The project, jointly promoted by Croatian operator Plinacro and BH-Gas, envisions a 243-kilometer pipeline with a capacity of 1.5 billion cubic meters per year—six times BiH’s gas consumption in 2022. It aims to transport liquefied natural gas (LNG) from Croatia’s Krk terminal and potentially Azerbaijani gas via the Ionian-Adriatic pipeline, expanding gas access to Herzegovina and other underserved regions.

However, critics argue that the initiative contradicts BiH’s commitments to decarbonize by 2050. They warn that building long-term fossil fuel infrastructure undermines the shift toward clean energy and risks locking the country into a dependency on gas, especially in light of the recent energy crisis that revealed the vulnerabilities of such reliance.

Aarhus Center’s analysis highlights several key issues:

  • Outdated planning: BiH still lacks an updated energy strategy and has yet to adopt its Integrated Energy and Climate Plan (NECP). The current energy framework, last revised in 2018, does not reflect modern climate goals or EU-aligned environmental standards.
  • Overstated benefits: The project’s feasibility study—funded by the EU and completed in 2018—relies on outdated demand forecasts. Even under optimistic scenarios, by 2049 the pipeline is projected to operate at only one-third of its capacity.
  • Environmental impact: Burning the transported gas could produce an estimated three million tons of COâ‚‚ annually, a figure not adequately addressed in project assessments.

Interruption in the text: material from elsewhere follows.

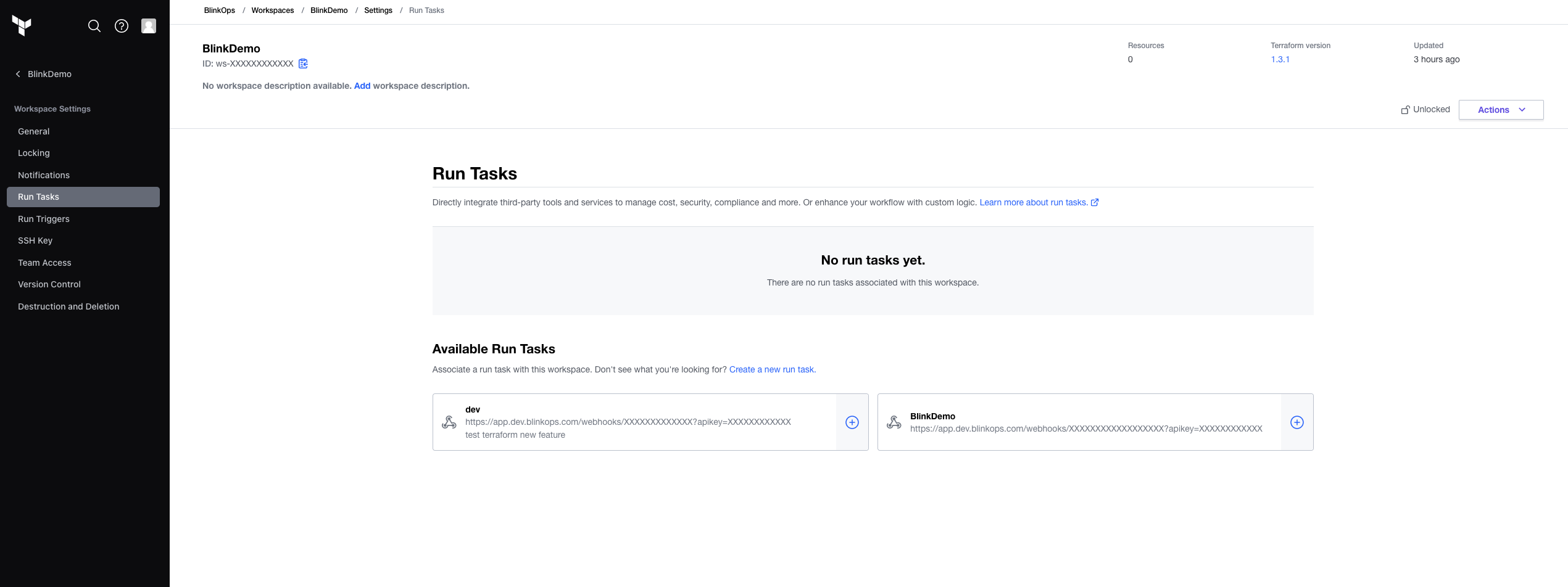Collapse back using the BlinkDemo chevron
Screen dimensions: 1568x587
(x=17, y=73)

The study also fails to consider the implications of future carbon pricing and decarbonization policies.
  • Dubious cost estimates: The estimated project cost of €100 million is seen as unrealistic, with similar regional projects showing significantly higher expenses due to inflation, terrain challenges, and regulatory requirements.
  • Funding challenges: With the European Investment Bank and other major institutions moving away from financing fossil fuel infrastructure, securing investment remains a significant hurdle. Past failures—such as the EBRD-backed but non-operational pipeline in central Bosnia—also fuel skepticism.
  • Early-stage and unresolved issues: The project still lacks secured funding, final approvals at the state level, resolved land expropriation, and plans for additional distribution infrastructure.

Although the United States has strongly supported the initiative—likely to promote its LNG exports—the fast-tracked legislation passed in late 2024 and early 2025 has drawn criticism for containing provisions that may undermine environmental safeguards.

Given that natural gas makes up only about 3% of BiH’s current energy mix, the Aarhus Center believes the country has a unique opportunity to avoid deepening its fossil fuel dependence. Instead of investing public resources and political capital in gas infrastructure, the report calls for a strategic focus on clean, renewable energy solutions that align with long-term climate goals.

With many obstacles still unresolved, the Southern Gas Interconnection project appears unlikely to be completed within the next decade.